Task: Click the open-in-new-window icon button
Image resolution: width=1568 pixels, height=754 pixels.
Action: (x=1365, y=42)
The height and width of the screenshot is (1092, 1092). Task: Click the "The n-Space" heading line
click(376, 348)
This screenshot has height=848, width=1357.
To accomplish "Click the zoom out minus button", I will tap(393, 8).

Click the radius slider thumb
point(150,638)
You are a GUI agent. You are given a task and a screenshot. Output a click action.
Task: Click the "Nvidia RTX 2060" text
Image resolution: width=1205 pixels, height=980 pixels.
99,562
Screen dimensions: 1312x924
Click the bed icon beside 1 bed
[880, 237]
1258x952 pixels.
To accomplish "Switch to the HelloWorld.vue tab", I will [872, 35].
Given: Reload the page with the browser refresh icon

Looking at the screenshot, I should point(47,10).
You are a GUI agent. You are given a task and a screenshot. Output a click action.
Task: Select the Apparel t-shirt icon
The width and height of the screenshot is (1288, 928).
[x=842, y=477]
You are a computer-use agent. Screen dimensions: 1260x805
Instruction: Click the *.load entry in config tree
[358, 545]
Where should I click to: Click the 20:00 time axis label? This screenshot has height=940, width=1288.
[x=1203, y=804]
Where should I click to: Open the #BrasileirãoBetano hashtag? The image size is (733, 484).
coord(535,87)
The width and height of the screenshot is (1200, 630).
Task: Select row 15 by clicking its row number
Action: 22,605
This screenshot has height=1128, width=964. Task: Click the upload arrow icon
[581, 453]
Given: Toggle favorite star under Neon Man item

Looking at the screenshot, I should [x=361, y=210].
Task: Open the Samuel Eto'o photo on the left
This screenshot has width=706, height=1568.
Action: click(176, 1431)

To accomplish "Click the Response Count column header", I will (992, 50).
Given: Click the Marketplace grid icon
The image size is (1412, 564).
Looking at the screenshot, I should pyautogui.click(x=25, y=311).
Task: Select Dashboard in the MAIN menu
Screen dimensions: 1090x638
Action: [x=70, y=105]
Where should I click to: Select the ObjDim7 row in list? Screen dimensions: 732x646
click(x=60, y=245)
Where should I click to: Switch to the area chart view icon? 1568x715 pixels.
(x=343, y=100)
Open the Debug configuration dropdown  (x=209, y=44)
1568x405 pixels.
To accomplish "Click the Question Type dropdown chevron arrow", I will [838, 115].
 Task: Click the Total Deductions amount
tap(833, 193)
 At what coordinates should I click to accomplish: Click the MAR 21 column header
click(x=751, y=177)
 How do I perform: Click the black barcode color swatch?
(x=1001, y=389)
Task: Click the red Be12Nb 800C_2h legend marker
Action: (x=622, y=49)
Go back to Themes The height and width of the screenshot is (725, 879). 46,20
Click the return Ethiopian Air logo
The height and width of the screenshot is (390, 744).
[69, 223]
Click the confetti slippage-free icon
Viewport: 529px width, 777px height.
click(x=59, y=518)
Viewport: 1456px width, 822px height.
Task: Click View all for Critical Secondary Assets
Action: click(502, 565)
========================
Work to do -> Copy out all of the lines above word for word.

The answer ->
Task: Click the open-in-new-window icon button
Image resolution: width=1568 pixels, height=754 pixels.
Action: (x=1365, y=42)
The height and width of the screenshot is (1092, 1092). Task: Click the "The n-Space" heading line
click(376, 348)
This screenshot has height=848, width=1357.
To accomplish "Click the zoom out minus button", I will tap(393, 8).

Click the radius slider thumb
point(150,638)
You are a GUI agent. You are given a task and a screenshot. Output a click action.
Task: Click the "Nvidia RTX 2060" text
Image resolution: width=1205 pixels, height=980 pixels.
99,562
Screen dimensions: 1312x924
Click the bed icon beside 1 bed
[880, 237]
1258x952 pixels.
To accomplish "Switch to the HelloWorld.vue tab", I will [872, 35].
Given: Reload the page with the browser refresh icon

Looking at the screenshot, I should point(47,10).
You are a GUI agent. You are given a task and a screenshot. Output a click action.
Task: Select the Apparel t-shirt icon
The width and height of the screenshot is (1288, 928).
[x=842, y=477]
You are a computer-use agent. Screen dimensions: 1260x805
Instruction: Click the *.load entry in config tree
[358, 545]
Where should I click to: Click the 20:00 time axis label? This screenshot has height=940, width=1288.
[x=1203, y=804]
Where should I click to: Open the #BrasileirãoBetano hashtag? The image size is (733, 484).
coord(535,87)
The width and height of the screenshot is (1200, 630).
Task: Select row 15 by clicking its row number
Action: 22,605
This screenshot has height=1128, width=964. Task: Click the upload arrow icon
[581, 453]
Given: Toggle favorite star under Neon Man item

Looking at the screenshot, I should [x=361, y=210].
Task: Open the Samuel Eto'o photo on the left
This screenshot has width=706, height=1568.
Action: click(176, 1431)

To accomplish "Click the Response Count column header", I will (992, 50).
Given: Click the Marketplace grid icon
The image size is (1412, 564).
Looking at the screenshot, I should pyautogui.click(x=25, y=311).
Task: Select Dashboard in the MAIN menu
Screen dimensions: 1090x638
Action: [x=70, y=105]
Where should I click to: Select the ObjDim7 row in list? Screen dimensions: 732x646
click(x=60, y=245)
Where should I click to: Switch to the area chart view icon? 1568x715 pixels.
(x=343, y=100)
Open the Debug configuration dropdown  (x=209, y=44)
1568x405 pixels.
To accomplish "Click the Question Type dropdown chevron arrow", I will [838, 115].
 Task: Click the Total Deductions amount
tap(833, 193)
 At what coordinates should I click to accomplish: Click the MAR 21 column header
click(x=751, y=177)
 How do I perform: Click the black barcode color swatch?
(x=1001, y=389)
Task: Click the red Be12Nb 800C_2h legend marker
Action: (x=622, y=49)
Go back to Themes The height and width of the screenshot is (725, 879). 46,20
Click the return Ethiopian Air logo
The height and width of the screenshot is (390, 744).
[69, 223]
Click the confetti slippage-free icon
Viewport: 529px width, 777px height.
click(x=59, y=518)
Viewport: 1456px width, 822px height.
Task: Click View all for Critical Secondary Assets
Action: click(502, 565)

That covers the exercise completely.